= Networked Media Open Specifications =

Media device control specifications

Networked Media Open Specifications (NMOS) are a group of open-source specifications intended to allow interoperability on the control layer for media devices on an Internet Protocol (IP) infrastructure. NMOS provides discovery, registration and control services for the SMPTE ST 2110 media over IP networks, and other media over IP applications.

== History ==
The NMOS specifications were created by the Advanced Media Workflow Association (AMWA), and are made available under the Apache-2.0 Licence.

The first NMOS specification (IS-04 v1.0.0) was published by AMWA in April 2016. There have been 15 total published releases of the IS-04 NMOS Discovery and Registration Specification, the most recent being v1.3.3 in December 2024.

The NMOS Connection Management API (IS-05) was released in October 2017. There have been 6 total published releases of IS-05, the most recent being v1.2.2 in October 2022.

== Interface specifications ==
NMOS Interface Specifications (IS) specify HTTP APIs to support interoperability between systems. There are currently two Interface Specifications deemed critical for the success of ST 2110:

- IS-04 - Discovery and Registration – IS-04 helps devices find each other and announce their capabilities.
- IS-05 - Connection Management – IS-05 allows the configuration of connections between devices called Senders and Receivers.

There are several other published NMOS Interface Specifications:

- IS-07 - Event and Tally
- IS-08 - Audio Channel Mapping
- IS-09 - Systems Parameters
- IS-10 - Authorization
- IS-11 - Stream Compatibility Management
- IS-12 - Control Protocol
- IS-14 - Device Configuration

(IS-06 - Network Control - is deprecated as of September 2022.)

== Other specifications ==
As well as Interface Specifications, AMWA publishes Data Specifications, Best Current Practice and Informative Documents to support NMOS.

== Work in Progress ==
The AMWA develops NMOS Specifications in Working Groups that are authorized by the AMWA Board. The Working Groups operate within a specific scope. Work product under development is called Work in Progress. Work in Progress is publicly visible very early in the process.

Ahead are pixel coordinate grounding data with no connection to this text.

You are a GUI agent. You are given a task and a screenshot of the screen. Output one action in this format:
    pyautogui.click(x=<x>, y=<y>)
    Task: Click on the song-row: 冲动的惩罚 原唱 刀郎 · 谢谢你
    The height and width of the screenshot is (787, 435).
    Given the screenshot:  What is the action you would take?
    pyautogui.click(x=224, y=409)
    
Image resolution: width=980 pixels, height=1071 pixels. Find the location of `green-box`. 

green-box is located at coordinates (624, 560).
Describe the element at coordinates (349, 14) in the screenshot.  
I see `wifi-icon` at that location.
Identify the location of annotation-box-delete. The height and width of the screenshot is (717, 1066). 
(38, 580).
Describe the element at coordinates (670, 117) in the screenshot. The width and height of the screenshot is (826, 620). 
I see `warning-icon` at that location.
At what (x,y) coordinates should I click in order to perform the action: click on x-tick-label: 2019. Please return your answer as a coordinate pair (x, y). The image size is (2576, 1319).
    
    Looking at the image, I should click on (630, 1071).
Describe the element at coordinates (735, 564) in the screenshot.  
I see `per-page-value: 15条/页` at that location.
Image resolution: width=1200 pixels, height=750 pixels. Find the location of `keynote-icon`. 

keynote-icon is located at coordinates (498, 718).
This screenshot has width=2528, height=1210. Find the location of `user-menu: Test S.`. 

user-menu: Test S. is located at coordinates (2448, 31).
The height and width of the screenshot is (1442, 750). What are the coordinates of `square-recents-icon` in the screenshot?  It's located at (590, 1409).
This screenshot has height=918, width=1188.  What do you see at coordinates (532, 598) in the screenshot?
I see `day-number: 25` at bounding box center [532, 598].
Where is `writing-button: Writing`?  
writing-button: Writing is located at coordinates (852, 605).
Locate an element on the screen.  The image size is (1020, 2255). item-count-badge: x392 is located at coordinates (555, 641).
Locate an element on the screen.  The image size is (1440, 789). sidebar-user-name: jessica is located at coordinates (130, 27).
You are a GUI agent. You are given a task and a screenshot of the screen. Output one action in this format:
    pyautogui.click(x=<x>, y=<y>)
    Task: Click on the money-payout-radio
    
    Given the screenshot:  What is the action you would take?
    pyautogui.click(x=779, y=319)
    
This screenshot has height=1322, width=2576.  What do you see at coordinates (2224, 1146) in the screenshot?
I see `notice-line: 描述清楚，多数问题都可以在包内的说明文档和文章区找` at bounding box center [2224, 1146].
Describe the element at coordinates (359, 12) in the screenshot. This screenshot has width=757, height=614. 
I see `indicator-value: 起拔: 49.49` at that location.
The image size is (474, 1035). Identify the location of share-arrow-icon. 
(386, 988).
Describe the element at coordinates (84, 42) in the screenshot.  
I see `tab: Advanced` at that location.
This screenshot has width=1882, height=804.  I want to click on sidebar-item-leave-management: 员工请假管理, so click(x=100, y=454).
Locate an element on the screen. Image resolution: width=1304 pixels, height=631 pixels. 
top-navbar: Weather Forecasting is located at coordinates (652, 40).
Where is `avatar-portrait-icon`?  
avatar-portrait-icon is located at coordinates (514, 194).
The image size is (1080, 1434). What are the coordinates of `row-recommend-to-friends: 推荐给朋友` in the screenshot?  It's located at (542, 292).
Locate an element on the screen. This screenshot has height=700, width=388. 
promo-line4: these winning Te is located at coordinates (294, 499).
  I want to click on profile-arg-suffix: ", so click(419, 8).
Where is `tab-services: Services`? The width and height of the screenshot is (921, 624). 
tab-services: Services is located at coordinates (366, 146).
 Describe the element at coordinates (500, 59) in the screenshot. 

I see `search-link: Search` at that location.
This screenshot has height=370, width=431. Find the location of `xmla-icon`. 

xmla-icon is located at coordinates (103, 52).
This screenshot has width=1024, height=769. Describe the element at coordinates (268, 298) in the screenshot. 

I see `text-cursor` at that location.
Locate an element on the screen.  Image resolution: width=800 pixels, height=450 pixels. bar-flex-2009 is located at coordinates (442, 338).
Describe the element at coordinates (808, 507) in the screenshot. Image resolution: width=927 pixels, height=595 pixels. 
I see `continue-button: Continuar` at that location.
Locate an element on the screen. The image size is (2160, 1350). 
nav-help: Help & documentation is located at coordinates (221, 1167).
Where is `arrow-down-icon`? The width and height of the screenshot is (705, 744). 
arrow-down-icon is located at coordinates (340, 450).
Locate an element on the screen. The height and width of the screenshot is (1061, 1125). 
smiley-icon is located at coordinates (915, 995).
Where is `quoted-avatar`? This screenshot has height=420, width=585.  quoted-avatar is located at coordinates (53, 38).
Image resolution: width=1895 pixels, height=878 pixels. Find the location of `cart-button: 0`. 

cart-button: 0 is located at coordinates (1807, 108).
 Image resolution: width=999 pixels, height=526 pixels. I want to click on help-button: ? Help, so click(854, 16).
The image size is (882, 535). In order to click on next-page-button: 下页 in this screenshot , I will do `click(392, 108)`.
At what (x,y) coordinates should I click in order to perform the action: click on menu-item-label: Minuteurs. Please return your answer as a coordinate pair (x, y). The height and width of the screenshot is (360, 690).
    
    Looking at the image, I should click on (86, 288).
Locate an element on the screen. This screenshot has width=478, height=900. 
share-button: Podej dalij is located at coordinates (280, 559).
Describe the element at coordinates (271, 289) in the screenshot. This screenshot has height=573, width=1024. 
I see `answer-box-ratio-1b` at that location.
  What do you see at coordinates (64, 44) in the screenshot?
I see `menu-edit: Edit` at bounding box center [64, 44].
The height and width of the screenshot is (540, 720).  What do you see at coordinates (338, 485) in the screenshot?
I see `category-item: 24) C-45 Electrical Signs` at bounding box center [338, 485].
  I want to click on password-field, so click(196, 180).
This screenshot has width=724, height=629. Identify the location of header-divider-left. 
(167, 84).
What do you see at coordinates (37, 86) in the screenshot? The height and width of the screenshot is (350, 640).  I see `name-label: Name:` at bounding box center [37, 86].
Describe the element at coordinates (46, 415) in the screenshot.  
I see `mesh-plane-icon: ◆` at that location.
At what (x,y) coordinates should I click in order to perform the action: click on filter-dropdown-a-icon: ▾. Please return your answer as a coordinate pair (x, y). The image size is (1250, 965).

== Recognition & reception ==
NMOS specifications have been endorsed by several industry organizations, including the European Broadcasting Union, which published a position statement in 2019 urging the accelerated adoption of NMOS. The Joint Task Force on Networked Media (JT-NM) have endorsed NMOS as a key enabling technology for SMPTE ST 2110 environments. Leaders from technology companies like Sony and Nextera Video have spoken on record about their support of NMOS.